I’m torn over whether the government is right to anticipate lifting almost all Covid restrictions later this month: London’s hospitality and culture industries will be counting the hours till 19 July, yet some people’s “freedom day” will be one of deepening anxiety for others, many of whom have the most to fear from a fresh wave of infections that gets out of control. One measure that would surely reduce some of those concerns would be continuing to make it compulsory to wear a face-covering on public transport.
We’ve come a long way from the early days of the pandemic, when the official view on masks was that they risked doing more harm than good. It is now firm medical opinion that they are highly effective at inhibiting infection for wearers and those around them alike. Sadiq Khan, an early champion of masks who for a long time erred on the cautious side of government advice, has become noticeably more pro-reopening of late as the vaccination programme has advanced. It is therefore even more significant that he is calling for the current masking rule to be retained.

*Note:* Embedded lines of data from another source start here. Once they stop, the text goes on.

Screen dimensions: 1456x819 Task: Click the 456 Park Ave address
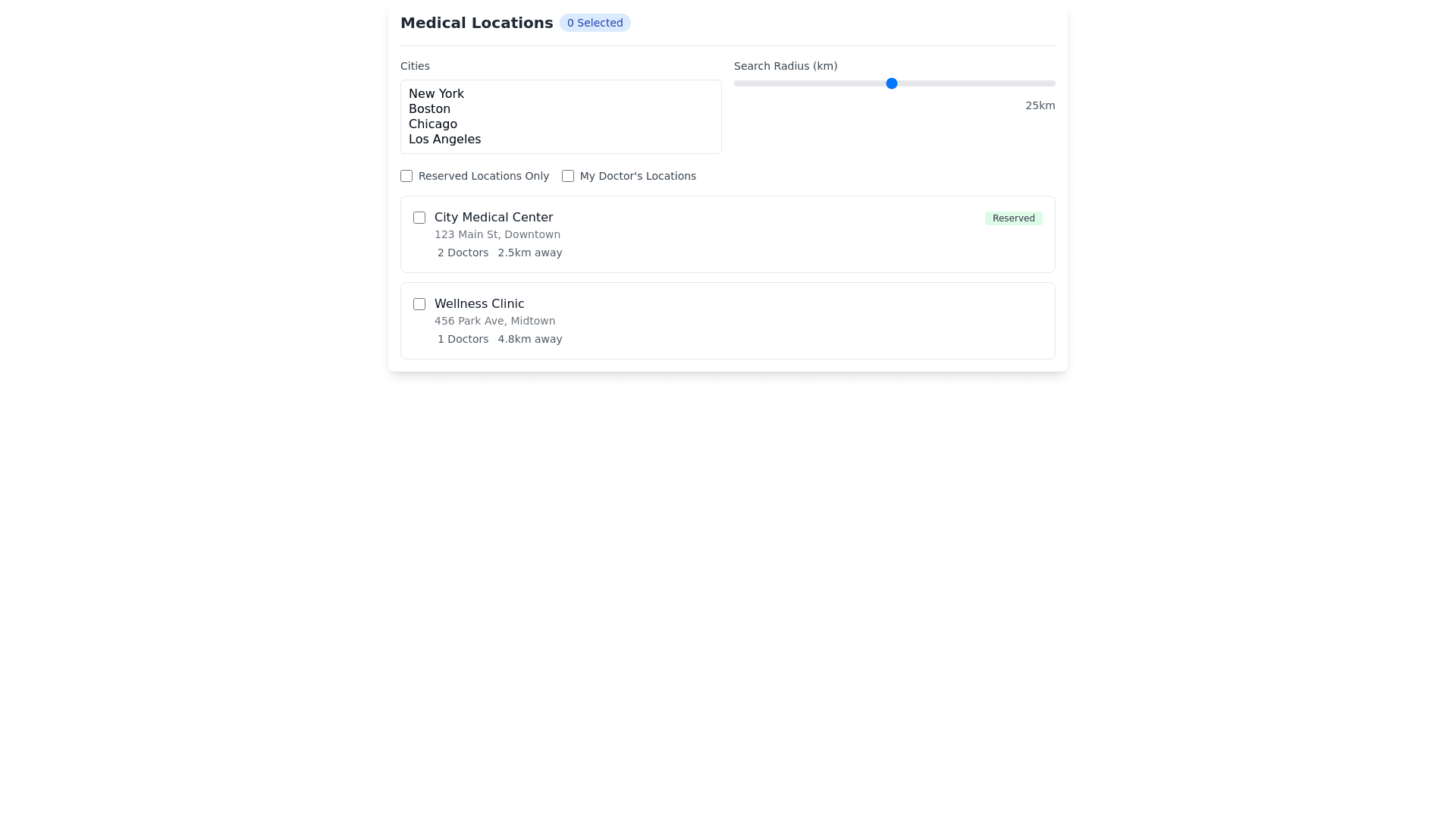(x=494, y=322)
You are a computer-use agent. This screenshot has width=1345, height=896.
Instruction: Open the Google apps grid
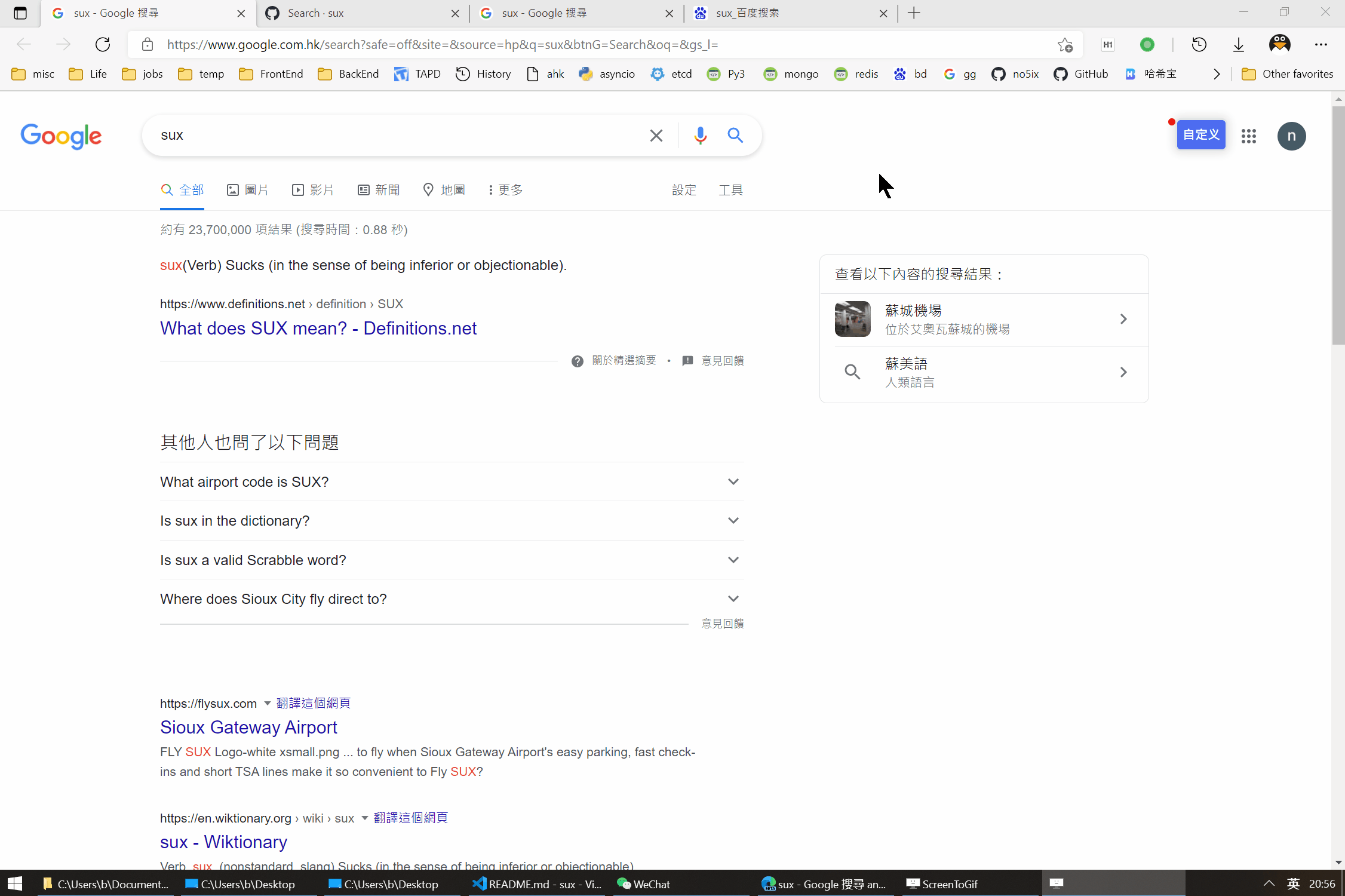(x=1248, y=136)
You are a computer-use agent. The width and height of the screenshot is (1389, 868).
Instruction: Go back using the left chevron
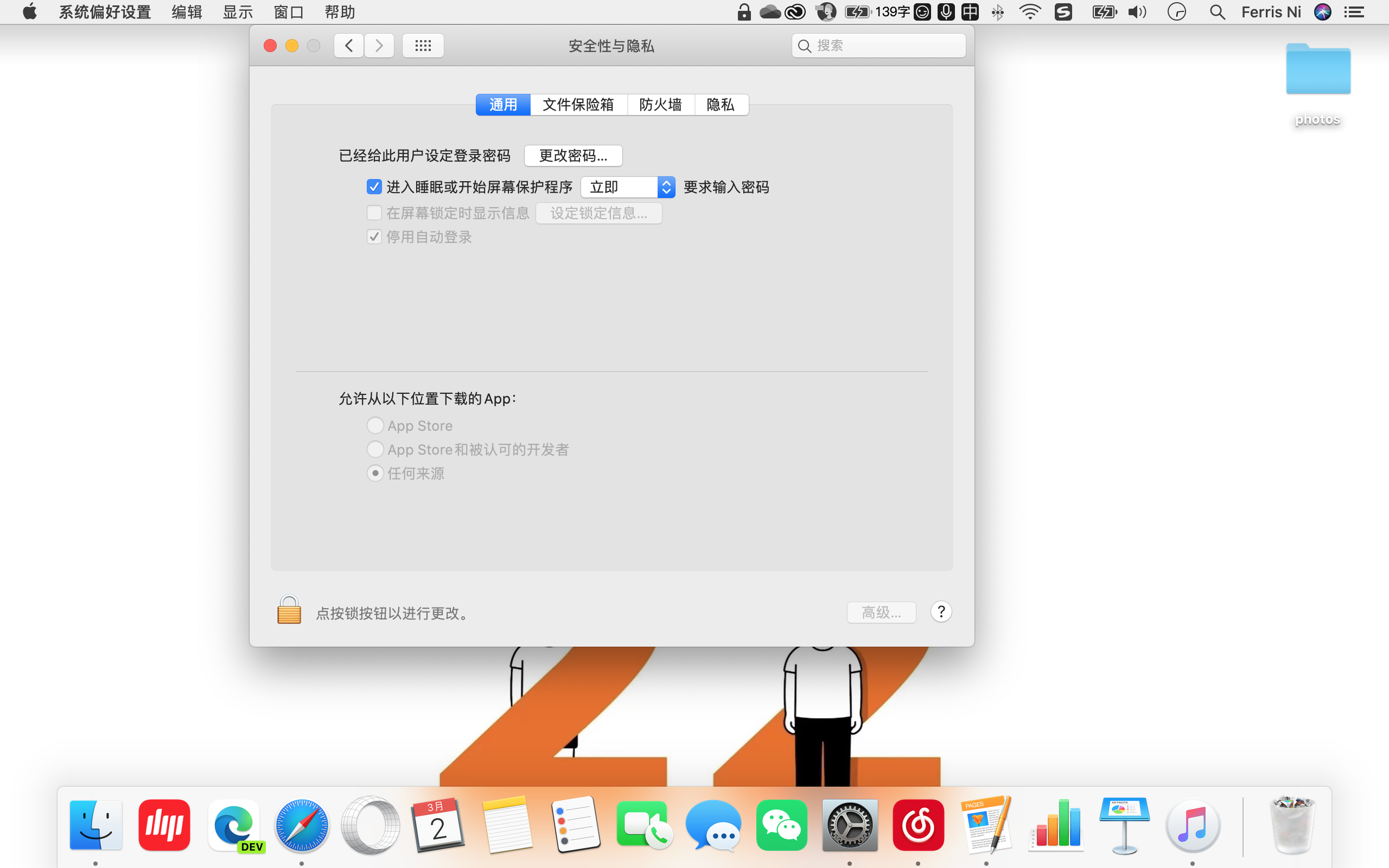coord(349,46)
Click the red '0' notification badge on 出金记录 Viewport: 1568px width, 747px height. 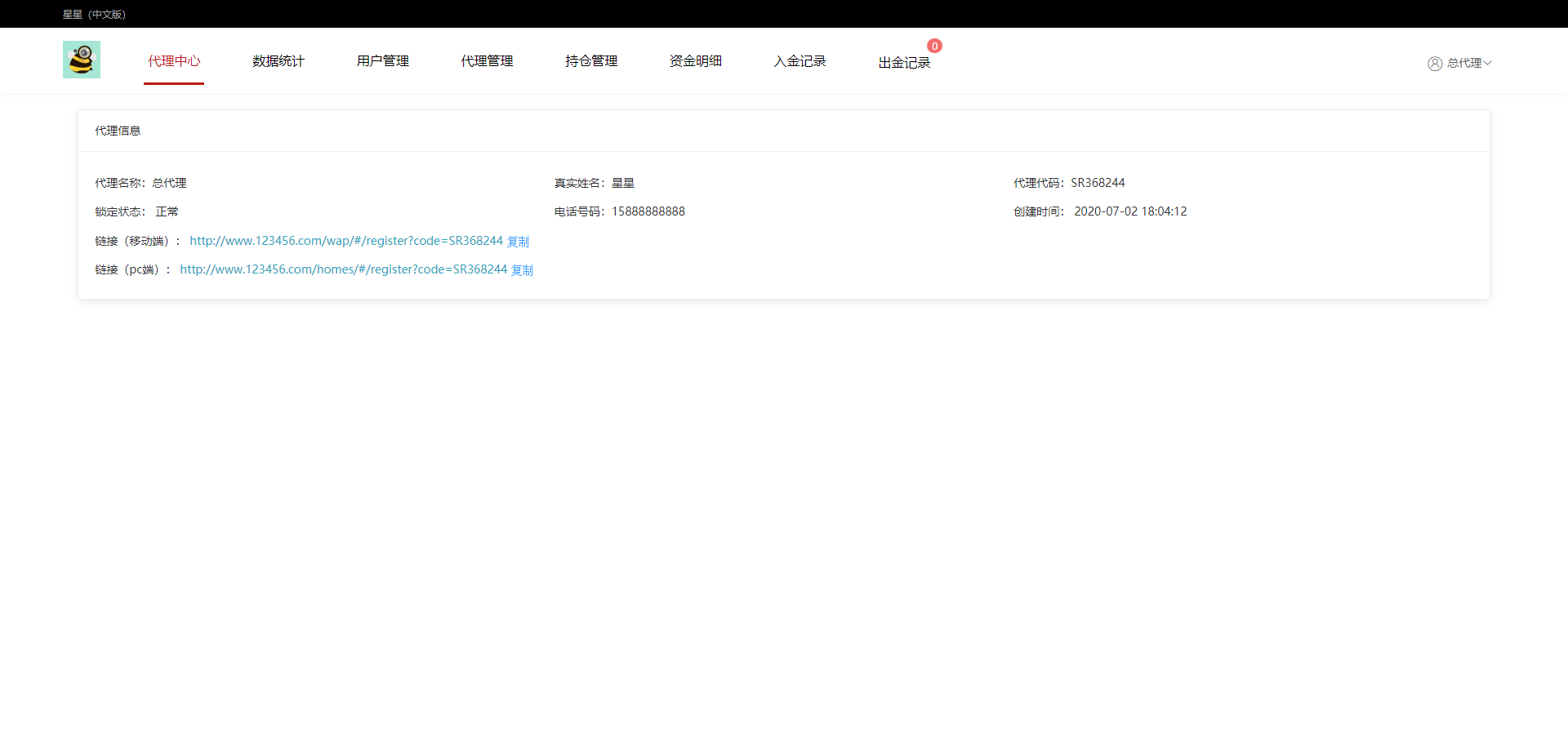(934, 46)
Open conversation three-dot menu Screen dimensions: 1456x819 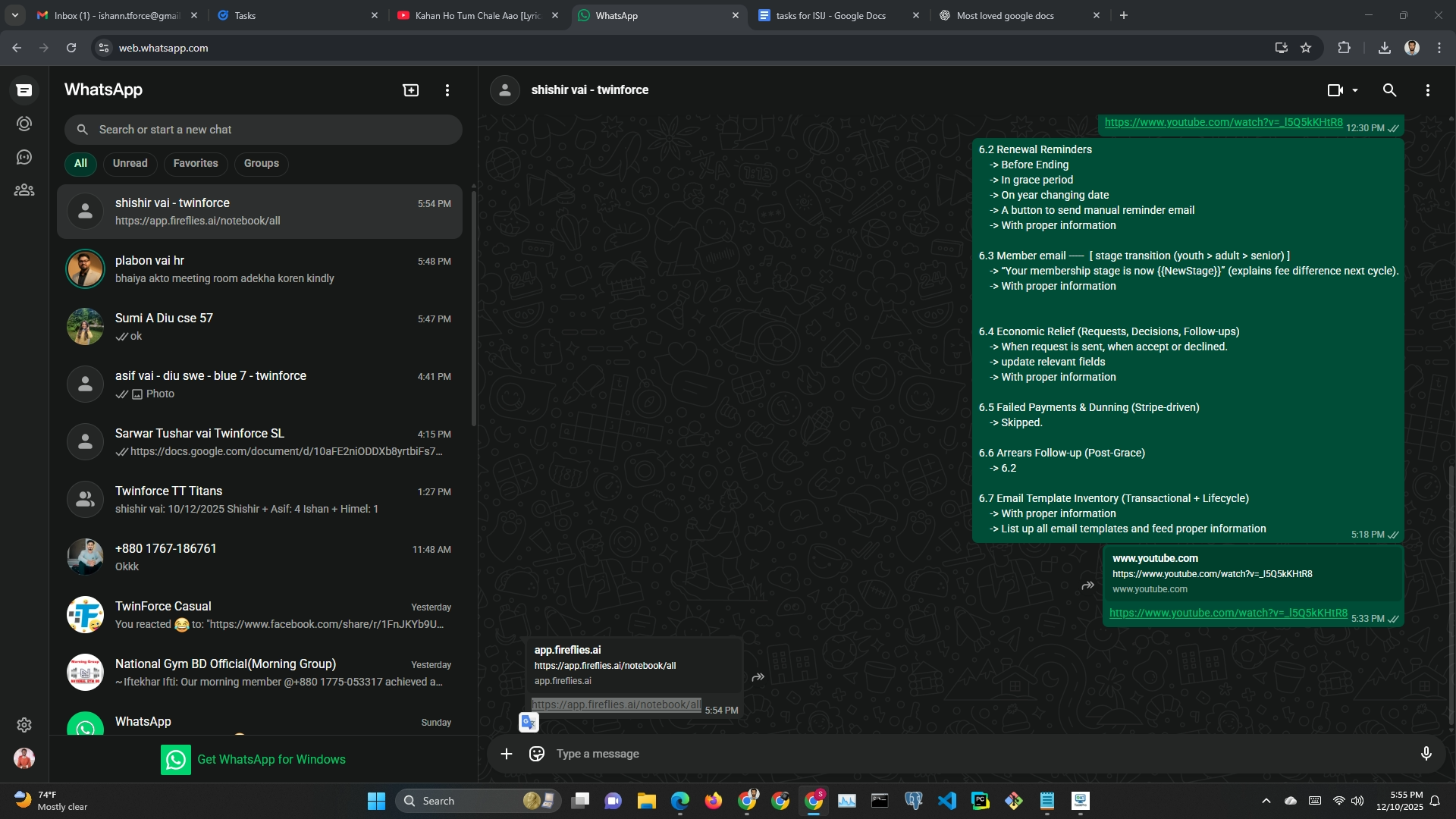1427,90
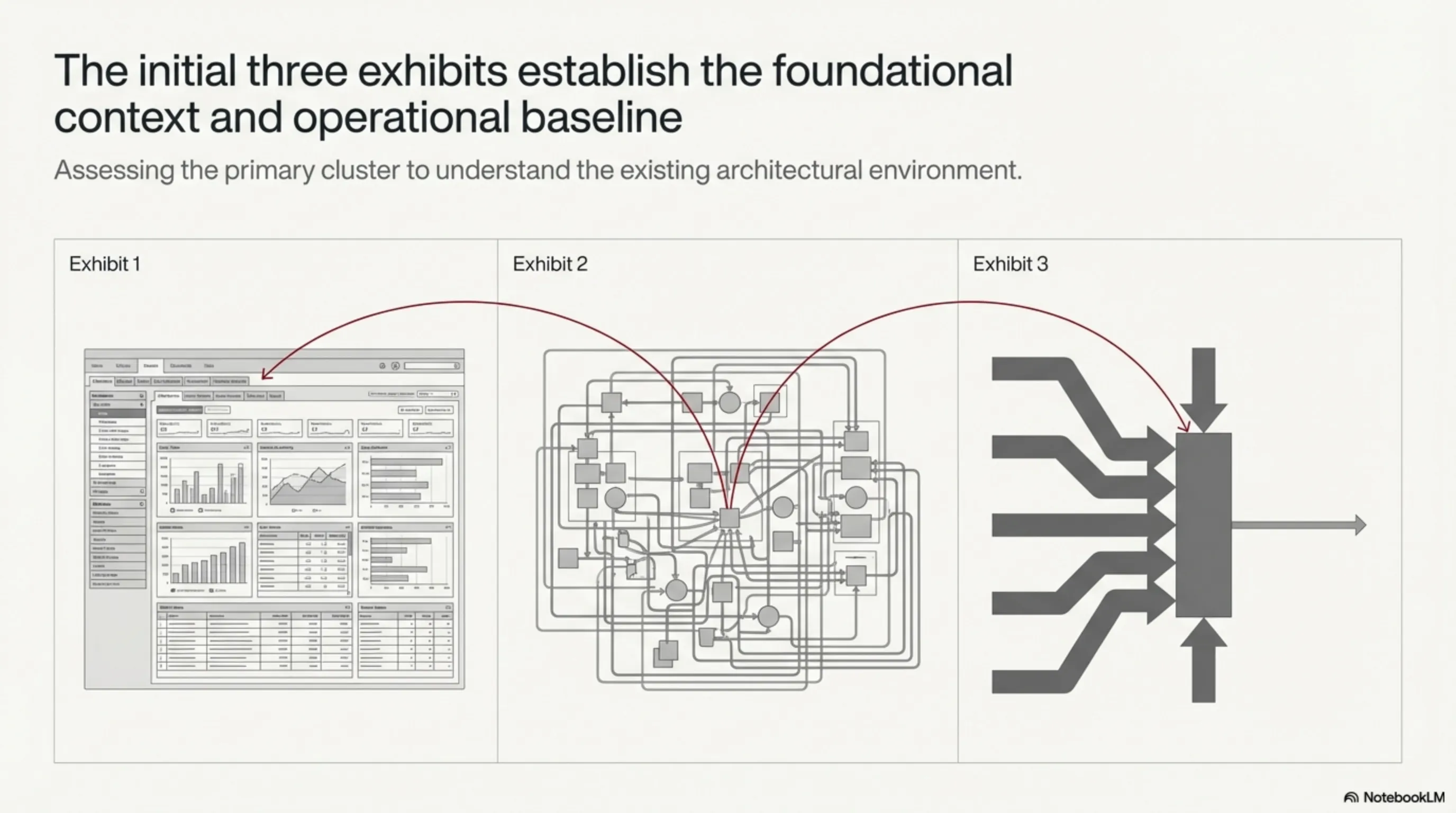Toggle second legend checkbox under top-left bar chart
The image size is (1456, 813).
pyautogui.click(x=201, y=510)
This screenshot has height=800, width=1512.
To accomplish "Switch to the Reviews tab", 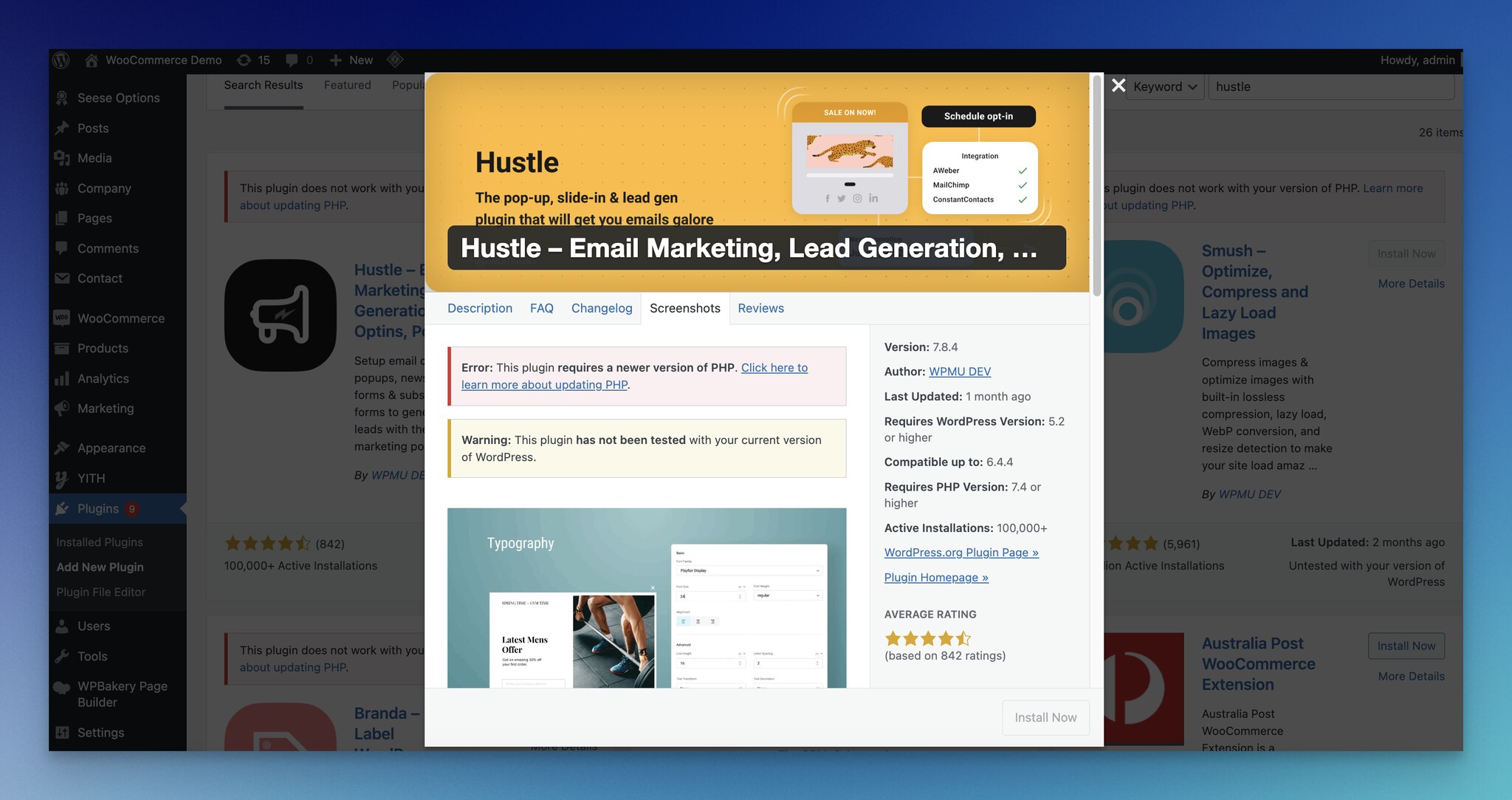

Doing so would make sense at every level. Quite apart from the obvious direct public health benefits, keeping mask-wearing mandatory on the buses, Underground, Overground, trams and DLR would help to restore the fragile confidence of a large number of Londoners. Even as riderships keep inching upwards, London TravelWatch’s recent survey findings show that considerable nervousness about public transport remains, with nearly 60 per cent of respondents saying they won’t use public transport unless the face-covering rule is in place.
It is hard to overstate the importance of restoring public transport use. Bus and rail services are absolutely fundamental to the capital’s social and economic recovery, from the reduction of dependency on private motor vehicles, to the restoration of easy travel to see family and friends, to the revival of businesses of every kind. Renewed employer demands or expectations for workers to return to offices will be fairer to make and easier to accept if Londoners and others feel a little more protected against contracting the still-vicious virus at what is hopefully this late stage in the game. Potential visitors to the city, whose custom is so badly needed, would be similarly reassured.
Finally, and following with powerful logic from all of the above, there is the small matter of the state of the nation. Waffle all you like about “levelling up” and “pivoting” investment away from London, without the capital’s economy recovering its former strength, everyone from fishermen in Grimsby to bus manufacturers in Ballymena to those who depend on public services of every kind throughout the UK will suffer.
The potential consequences of London remaining a place its workers, inhabitants and potential visitors remain wary of travelling to and around could be calamitous, lengthening and compounding the damage Covid has already done to everyone. Combined with a continuing drive to get vaccination levels up, keeping the face mask rule for public transport and doing everything possible to persuade people to obey it could be a big step towards preventing “freedom day” become a disaster.